Task item
Using the line that has "Given: Place a Ground symbol" as the starting point, print each line to the end of the material below word for word. Add no other lines.

────────────────────

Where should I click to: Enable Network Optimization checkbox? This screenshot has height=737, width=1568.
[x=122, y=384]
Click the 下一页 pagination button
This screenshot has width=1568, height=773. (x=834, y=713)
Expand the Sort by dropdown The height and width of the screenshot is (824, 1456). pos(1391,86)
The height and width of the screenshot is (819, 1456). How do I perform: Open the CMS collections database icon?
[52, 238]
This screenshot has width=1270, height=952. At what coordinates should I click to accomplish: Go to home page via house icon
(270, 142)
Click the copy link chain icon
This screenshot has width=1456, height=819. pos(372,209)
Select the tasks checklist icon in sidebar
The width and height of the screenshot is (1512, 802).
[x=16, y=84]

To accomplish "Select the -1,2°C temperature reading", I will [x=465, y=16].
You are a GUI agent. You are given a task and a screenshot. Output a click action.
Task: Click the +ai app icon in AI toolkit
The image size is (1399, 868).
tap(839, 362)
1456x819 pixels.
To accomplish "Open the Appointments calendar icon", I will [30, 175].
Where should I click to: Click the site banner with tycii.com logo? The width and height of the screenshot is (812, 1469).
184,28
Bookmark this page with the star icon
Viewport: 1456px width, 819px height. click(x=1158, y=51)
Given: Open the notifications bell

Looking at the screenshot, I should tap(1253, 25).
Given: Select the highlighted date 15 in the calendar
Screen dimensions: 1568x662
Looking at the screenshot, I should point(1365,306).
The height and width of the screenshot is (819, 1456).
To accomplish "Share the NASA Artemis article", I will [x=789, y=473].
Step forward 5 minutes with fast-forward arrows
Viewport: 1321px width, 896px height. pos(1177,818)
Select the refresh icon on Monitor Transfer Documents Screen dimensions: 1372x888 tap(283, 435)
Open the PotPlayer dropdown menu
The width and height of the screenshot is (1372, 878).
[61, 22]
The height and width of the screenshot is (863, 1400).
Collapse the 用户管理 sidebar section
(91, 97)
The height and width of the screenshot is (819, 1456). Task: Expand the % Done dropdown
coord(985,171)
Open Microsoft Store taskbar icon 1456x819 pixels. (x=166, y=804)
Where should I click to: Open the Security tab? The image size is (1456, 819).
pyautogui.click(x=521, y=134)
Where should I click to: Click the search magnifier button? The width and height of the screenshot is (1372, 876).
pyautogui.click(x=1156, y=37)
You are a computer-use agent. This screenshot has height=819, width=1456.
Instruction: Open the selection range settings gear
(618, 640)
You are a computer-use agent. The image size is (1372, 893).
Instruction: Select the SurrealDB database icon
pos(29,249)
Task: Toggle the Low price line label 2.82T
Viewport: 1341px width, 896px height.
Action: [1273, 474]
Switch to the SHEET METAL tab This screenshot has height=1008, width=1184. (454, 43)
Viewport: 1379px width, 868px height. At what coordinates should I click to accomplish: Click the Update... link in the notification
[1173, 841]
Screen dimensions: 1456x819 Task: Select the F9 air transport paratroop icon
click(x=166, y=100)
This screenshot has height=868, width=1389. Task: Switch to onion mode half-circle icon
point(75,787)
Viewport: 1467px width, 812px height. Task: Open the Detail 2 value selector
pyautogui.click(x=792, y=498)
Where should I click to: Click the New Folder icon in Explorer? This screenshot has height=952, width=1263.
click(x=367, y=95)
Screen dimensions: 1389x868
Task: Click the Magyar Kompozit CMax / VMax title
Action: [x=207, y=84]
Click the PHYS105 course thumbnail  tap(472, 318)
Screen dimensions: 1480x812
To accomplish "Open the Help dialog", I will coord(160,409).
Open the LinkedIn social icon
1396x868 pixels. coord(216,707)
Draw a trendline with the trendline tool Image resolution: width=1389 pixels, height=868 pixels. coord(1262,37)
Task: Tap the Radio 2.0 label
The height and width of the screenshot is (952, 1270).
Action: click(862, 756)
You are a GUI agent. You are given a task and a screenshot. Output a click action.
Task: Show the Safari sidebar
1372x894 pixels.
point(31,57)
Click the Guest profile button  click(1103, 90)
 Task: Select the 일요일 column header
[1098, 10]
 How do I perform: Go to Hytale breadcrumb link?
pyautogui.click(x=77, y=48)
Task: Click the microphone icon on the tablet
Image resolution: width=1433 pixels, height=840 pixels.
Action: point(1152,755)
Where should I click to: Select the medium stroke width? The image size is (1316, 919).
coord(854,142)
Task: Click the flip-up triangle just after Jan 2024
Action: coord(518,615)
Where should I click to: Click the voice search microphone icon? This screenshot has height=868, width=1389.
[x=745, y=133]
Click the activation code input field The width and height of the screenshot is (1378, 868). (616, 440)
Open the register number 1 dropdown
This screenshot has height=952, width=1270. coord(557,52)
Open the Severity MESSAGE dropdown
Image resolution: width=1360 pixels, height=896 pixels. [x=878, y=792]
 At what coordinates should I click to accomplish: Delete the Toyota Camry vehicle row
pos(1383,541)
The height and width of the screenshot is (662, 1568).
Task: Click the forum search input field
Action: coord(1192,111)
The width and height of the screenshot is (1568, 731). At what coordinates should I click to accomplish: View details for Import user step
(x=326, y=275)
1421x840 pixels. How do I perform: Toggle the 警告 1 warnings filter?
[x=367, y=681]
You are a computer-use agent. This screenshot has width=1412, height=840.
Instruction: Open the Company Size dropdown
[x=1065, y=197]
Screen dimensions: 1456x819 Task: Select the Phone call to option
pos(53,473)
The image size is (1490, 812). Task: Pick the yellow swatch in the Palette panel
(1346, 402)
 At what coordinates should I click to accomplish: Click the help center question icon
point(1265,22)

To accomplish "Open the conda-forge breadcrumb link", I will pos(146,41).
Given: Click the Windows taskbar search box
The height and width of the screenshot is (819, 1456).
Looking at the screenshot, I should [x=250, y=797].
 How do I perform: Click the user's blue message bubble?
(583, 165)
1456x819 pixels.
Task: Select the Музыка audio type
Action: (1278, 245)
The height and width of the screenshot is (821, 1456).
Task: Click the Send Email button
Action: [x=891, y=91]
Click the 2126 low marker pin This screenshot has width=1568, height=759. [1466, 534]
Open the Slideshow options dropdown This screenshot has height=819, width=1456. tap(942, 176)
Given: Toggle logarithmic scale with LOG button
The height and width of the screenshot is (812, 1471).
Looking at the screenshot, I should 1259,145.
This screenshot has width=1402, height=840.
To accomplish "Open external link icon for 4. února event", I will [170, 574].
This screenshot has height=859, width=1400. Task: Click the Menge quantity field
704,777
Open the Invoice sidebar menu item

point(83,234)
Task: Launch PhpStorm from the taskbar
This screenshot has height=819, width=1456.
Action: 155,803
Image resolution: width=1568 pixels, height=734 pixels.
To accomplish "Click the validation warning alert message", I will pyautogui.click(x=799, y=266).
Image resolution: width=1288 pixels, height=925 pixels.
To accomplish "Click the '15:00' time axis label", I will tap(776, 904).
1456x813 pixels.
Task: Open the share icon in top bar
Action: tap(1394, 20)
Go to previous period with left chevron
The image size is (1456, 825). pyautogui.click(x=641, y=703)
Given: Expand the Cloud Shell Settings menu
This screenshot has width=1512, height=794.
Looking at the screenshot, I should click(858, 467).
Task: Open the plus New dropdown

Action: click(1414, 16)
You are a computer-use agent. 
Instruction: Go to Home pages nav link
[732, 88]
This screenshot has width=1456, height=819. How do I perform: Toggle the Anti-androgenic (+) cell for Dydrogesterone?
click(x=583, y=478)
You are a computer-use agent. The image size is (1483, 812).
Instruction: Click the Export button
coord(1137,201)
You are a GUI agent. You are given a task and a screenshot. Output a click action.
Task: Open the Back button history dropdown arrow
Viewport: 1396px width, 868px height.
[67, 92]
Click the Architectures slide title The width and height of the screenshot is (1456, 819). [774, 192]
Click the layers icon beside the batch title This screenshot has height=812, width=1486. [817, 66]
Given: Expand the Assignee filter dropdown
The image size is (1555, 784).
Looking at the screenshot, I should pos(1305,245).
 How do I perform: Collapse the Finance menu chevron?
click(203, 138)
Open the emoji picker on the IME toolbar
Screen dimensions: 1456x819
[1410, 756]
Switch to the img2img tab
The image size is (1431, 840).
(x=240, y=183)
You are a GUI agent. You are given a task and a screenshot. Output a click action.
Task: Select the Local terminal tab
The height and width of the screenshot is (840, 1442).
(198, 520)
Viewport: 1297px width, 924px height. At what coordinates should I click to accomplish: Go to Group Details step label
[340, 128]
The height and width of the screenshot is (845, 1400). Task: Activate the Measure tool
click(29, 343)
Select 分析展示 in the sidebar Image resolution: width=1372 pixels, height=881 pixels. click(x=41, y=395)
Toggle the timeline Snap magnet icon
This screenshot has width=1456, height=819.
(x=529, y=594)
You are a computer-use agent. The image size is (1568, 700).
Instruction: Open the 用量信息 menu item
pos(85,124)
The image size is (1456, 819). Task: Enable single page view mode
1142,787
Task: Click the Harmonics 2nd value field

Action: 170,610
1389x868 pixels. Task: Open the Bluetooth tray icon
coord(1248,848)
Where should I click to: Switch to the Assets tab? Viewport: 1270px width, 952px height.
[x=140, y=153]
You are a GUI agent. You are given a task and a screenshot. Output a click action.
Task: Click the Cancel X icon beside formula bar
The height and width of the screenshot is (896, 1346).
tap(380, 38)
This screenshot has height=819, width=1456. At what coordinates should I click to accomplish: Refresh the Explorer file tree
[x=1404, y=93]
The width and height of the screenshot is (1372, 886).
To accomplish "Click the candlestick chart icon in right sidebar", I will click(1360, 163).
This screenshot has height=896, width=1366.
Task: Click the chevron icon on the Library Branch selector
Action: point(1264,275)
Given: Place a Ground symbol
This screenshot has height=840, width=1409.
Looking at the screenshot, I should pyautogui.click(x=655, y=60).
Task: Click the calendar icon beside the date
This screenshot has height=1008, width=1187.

────────────────────

Exercise answer
Given: Place a Ground symbol
This screenshot has height=840, width=1409.
Looking at the screenshot, I should pyautogui.click(x=655, y=60).
Task: Click the calendar icon beside the date
This screenshot has height=1008, width=1187.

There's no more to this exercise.